TEOG'un kaldırılmasından sonra yerine getirilecek yeni sistemi düzenleyen Millî Eğitim Bakanlığı Ortaöğretim Kurumları Yönetmeliğinde Değişiklik Yapılmasına Dair Yönetmelik, 14 Şubat 2018 tarihli Resmi Gazetede yayımlandı.

Yönetmeliğin geçici maddesini okuyanlar, TEOG'un halen sekizinci sınıfta okuyanlar için bu yıl da uygulanacağı sonucunu çıkardı. Başka bir deyişle, yeni sınav sistemi, önümüzdeki eğitim öğretim yılından itibaren yürürlüğe girecekti.
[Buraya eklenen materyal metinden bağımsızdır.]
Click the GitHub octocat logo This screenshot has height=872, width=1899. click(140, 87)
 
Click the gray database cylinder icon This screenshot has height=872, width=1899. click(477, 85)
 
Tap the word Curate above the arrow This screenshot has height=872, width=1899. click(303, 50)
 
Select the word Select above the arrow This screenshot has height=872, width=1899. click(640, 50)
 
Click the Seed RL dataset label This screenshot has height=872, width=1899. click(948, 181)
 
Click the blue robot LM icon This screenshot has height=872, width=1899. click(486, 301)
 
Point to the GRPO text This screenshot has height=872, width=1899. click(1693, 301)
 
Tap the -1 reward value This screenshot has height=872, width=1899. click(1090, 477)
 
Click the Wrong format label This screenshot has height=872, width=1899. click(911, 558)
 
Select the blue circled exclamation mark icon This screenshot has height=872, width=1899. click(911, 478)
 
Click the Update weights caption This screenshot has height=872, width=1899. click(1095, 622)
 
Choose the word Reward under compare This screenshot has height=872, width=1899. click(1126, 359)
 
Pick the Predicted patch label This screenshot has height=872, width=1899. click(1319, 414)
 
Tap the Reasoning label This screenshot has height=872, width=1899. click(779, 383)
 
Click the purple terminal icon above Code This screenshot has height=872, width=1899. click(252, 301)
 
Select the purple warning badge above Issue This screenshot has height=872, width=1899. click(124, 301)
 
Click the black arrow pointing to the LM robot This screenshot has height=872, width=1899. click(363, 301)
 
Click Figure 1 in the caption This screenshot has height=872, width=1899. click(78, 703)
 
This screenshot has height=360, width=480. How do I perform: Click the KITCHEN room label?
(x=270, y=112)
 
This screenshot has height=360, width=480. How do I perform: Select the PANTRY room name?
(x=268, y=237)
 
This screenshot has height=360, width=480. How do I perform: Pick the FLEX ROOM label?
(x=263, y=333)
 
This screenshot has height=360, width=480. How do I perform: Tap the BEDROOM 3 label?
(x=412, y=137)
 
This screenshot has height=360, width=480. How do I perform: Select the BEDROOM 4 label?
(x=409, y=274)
Buna ilişkin haberlerin yer alması üzerine Milli Eğitim Bakanlığı Müsteşarı, sosyal medya hesabından açıklama yaparak, bu tür haber yapanları "okuduklarını anlamamakla" suçladı...

Neresinden bakarsanız tutarsız... Hatta garabet...

Yayımlanan yönetmelik çok muğlak, anlaşılması güç ve karmaşık bir dille kaleme alındı...  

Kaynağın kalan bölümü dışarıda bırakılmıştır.